Last Friday, June Emerson of California took a picture of her 12-year-old boy and a friend at Manhattan Beach. It was a typical fun-in-the-sun shot, except for a scary looking, shadowy figure in the surf, just behind the boys. It immediately went viral as a "shark photobomb."
Jeff Kurr, an expert who has had some pretty close encounters filming sharks for Discovery's Shark Week, told CNN that the mysterious marine stalker was "a juvenile great white shark."
But now, at least one expert is convinced that the "shark" in the photo is actually a bottlenose dolphin.
On the Southern Fried Science blog, senior correspondent David Shiffman, who studies shark conservation, pointed out anatomical details in the photo that led him to conclude that the creature in the water is a dolphin, and not a great white shark:
Tough to argue with anatomy, but then again, it's a blurry photo where the animal is concerned. It's easy to see why a casual viewer would get confused.

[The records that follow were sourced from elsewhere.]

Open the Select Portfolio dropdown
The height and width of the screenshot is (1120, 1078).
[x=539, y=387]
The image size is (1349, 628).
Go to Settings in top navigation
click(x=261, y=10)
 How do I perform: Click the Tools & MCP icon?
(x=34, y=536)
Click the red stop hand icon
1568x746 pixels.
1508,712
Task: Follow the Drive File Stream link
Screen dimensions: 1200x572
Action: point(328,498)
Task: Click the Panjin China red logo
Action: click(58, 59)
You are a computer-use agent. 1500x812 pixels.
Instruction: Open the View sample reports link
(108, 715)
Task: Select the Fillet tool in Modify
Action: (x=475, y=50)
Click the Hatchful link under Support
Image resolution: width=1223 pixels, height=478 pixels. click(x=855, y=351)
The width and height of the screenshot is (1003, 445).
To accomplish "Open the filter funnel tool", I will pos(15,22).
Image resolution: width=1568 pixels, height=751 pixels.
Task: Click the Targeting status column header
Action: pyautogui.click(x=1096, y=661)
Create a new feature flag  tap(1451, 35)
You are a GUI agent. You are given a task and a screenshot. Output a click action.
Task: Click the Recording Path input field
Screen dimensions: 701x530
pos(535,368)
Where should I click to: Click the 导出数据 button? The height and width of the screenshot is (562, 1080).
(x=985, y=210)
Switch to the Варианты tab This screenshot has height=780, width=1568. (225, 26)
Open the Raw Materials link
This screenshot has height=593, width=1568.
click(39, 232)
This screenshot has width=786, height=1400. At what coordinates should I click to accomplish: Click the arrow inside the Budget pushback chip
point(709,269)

Emerson told CNN that she remembers seeing dolphins in the water on the day she took the photo.
Whether it was a shark or a dolphin, some experts doubted that the kids in the photo were in any danger.
"[Going] back to the last 50 years on how many great white sharks have actually caused a death in southern California... I only know of one incident where someone got a nip on the foot," Randy Hamilton, a shark expert with California's Monterey Bay Aquarium, told CNN.